Prep Time 30 minutes
Cook Time 5 hours

Ingredients
  

  • 1 tablespoon olive oil divided
  • 1 large onion diced
  • 3 pounds lean ground turkey
  • cups bread crumbs
  • 2 large eggs beaten
  • ½ cup chopped parsley
  • cup milk
  • ¼ teaspoon dried thyme leaves
  • 1 teaspoon Worcestershire sauce
  • 1 teaspoon paprika
  • 1 ½ teaspoon salt
  • ¼ teaspoon black pepper
  • 1 ½ cups water
  • 1 cup sour cream
  • 1 tablespoon plus 1 teaspoon all purpose flour
  • 1 tablespoon plus 1 teaspoon tomato paste
  • 1 tablespoon plus 1 teaspoon beef granules
  • 1 16 ounce package sliced baby bella mushrooms

Instructions
 

  • In a large (12 inch) skillet over medium-high heat, add 1 tablespoon olive oil. Place the onions in the skillet and cook until softened, about 2 to 3 minutes. Divide the onions in half.
  • In a large mixing bowl, combine the half of the sauteed onions with the ground turkey, bread crumbs, eggs, 2 tablespoons of the parsley, milk, salt, and black pepper.  Mix until just combined.
  • Using a 1 tablespoon cookie scoop, portion the meat mixture and roll into balls.
  • Reheat the skillet over medium-high heat until hot. Add 1 tablespoon olive oil and then part of the meatballs, browning on all sides. It is not necessary to cook the meatballs all the way through.

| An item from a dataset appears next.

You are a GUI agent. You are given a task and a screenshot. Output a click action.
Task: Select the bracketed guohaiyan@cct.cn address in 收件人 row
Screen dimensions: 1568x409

Transfer the meatballs to the slow cooker and continue browning the remaining meatballs in the remaining olive oil until they are all browned.
  • Whisk together the water, sour cream, flour, tomato paste, bouillon, Worcestershire sauce, and paprika, beating until smooth.
  • Sprinkle the remaining onion over the meatballs. Top with the mushrooms.
  • Pour the sauce over the meatballs and mushrooms.
  • Cover and cook on low for 4 to 6 hours.
  • Gently toss the meatballs in the gravy. Sprinkle with chopped parsley and serve over egg noodles or mashed potatoes.